The Buffalo Bills are a weak organization. They have difficulty identifying talent at the game’s most important position, so when the team experiences slightly above average QB play a feeling of panic almost sets in that paralyzes the franchise. Fans rush to judgment about whether we have found our franchise QB because Fitzpatrick and Taylor aren’t as bad as Kelly Holcomb, JP Losman, Trent Edwards, etc. The organization struggles to commit out of fear that the other shoe will fall and the rest of the league will laugh at them for failing once again. This cycle needs to end, and it needs to end quickly. I need the Buffalo Bills to act like a franchise again. Be confident, know what your next move is, and if you don’t know then fake it and act like you do. Stop being held captive to the demands of relatively unknown players like Fitzpatrick and Taylor in contract negotiations. I want a franchise that is proactive, decisive, and won’t get caught with it’s pants down at important moments like it has so many times in my life.

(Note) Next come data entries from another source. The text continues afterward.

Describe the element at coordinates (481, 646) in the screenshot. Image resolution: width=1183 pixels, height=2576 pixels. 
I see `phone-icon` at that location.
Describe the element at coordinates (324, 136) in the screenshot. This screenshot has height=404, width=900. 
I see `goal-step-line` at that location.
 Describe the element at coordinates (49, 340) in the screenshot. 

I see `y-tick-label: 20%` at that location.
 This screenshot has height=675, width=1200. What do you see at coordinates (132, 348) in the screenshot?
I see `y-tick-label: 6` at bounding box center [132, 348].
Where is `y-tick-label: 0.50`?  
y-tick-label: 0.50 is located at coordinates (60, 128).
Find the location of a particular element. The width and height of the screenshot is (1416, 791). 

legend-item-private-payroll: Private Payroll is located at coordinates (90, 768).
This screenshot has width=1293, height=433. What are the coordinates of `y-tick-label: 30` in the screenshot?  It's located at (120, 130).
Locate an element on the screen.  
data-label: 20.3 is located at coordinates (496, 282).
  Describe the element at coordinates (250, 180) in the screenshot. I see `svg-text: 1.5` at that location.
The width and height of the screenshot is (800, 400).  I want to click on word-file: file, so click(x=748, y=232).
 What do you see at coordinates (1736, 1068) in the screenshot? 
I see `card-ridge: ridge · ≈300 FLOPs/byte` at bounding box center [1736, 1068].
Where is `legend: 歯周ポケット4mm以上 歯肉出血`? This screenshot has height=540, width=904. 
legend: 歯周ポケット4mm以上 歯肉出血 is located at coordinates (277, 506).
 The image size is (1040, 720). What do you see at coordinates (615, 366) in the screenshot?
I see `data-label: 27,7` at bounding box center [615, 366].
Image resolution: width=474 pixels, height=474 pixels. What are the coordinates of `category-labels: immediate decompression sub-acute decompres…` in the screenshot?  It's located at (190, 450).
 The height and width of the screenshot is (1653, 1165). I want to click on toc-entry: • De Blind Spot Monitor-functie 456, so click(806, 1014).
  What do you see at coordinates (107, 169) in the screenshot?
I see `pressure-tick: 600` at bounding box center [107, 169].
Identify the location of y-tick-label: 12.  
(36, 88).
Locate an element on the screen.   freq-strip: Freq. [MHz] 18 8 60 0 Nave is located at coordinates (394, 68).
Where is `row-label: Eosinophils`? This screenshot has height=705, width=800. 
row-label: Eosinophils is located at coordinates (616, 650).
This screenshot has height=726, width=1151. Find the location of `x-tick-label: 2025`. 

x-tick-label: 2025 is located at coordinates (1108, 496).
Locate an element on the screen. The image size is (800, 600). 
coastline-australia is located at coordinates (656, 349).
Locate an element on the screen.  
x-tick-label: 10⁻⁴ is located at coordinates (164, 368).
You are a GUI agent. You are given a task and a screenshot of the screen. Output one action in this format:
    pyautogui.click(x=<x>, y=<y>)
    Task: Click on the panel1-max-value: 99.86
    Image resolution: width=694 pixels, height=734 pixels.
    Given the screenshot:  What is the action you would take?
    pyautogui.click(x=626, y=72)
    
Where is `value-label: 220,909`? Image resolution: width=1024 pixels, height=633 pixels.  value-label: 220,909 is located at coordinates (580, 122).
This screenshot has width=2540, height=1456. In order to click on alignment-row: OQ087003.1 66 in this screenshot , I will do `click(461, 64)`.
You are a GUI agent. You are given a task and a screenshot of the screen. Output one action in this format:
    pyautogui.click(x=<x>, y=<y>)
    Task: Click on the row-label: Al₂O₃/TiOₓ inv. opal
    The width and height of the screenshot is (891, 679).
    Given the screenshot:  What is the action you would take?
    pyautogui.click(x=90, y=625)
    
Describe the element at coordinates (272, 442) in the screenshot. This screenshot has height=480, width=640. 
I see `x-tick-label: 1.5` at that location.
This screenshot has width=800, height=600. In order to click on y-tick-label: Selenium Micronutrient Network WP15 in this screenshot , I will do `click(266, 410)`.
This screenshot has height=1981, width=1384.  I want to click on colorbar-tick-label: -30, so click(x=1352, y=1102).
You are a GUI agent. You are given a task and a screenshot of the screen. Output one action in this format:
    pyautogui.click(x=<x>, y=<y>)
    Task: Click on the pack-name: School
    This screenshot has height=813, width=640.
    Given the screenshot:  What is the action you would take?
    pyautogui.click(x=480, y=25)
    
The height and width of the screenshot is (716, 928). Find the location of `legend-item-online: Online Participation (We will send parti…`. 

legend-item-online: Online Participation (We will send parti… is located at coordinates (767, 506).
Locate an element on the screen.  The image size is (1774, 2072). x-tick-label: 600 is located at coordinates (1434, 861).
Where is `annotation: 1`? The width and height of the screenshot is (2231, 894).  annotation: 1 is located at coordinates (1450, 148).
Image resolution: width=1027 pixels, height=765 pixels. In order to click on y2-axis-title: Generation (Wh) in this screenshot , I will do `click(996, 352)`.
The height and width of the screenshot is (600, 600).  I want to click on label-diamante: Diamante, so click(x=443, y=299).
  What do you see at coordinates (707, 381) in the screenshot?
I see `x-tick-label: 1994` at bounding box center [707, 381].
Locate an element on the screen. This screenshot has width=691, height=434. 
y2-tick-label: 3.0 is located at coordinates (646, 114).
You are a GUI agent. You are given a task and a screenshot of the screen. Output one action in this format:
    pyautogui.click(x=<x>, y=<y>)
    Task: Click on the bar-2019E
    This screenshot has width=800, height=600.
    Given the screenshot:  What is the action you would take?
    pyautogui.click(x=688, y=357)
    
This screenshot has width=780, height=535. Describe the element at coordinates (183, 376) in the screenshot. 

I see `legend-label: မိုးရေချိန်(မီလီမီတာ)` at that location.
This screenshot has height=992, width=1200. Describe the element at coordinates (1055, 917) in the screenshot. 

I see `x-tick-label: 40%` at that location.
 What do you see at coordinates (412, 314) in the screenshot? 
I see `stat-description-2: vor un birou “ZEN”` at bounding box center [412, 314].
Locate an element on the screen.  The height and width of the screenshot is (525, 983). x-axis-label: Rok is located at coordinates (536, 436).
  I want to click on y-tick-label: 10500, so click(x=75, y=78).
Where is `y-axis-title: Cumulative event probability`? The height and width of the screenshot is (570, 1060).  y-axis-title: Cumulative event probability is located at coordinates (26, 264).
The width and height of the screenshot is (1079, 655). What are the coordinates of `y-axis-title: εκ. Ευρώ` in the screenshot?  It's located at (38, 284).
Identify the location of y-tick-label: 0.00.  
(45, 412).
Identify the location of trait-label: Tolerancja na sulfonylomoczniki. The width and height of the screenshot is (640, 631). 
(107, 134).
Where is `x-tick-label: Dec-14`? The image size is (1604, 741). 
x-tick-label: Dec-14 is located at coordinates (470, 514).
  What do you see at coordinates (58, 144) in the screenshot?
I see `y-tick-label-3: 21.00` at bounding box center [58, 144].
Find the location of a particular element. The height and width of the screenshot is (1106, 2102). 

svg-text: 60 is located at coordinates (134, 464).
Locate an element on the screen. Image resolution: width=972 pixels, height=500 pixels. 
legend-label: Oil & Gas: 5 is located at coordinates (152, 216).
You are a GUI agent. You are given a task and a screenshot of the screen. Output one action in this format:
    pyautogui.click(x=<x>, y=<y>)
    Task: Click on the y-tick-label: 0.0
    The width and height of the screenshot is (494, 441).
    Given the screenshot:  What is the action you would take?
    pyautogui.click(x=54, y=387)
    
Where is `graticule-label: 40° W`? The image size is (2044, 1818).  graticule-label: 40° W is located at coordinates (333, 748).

Those who fail to learn from the past are doomed to repeat it. The repetition is happening right in front of our faces and most of fans are too drunk to notice. I hope the Buffalo Bills prove me wrong this time, but their track record and philosophy lead me to believe nothing will change. Taylor will play well, not unbelievably well, but well nonetheless. The Bills will panic and sign Taylor to a long-term extension that will inevitably delay the team from finding their true franchise QB for a few more seasons.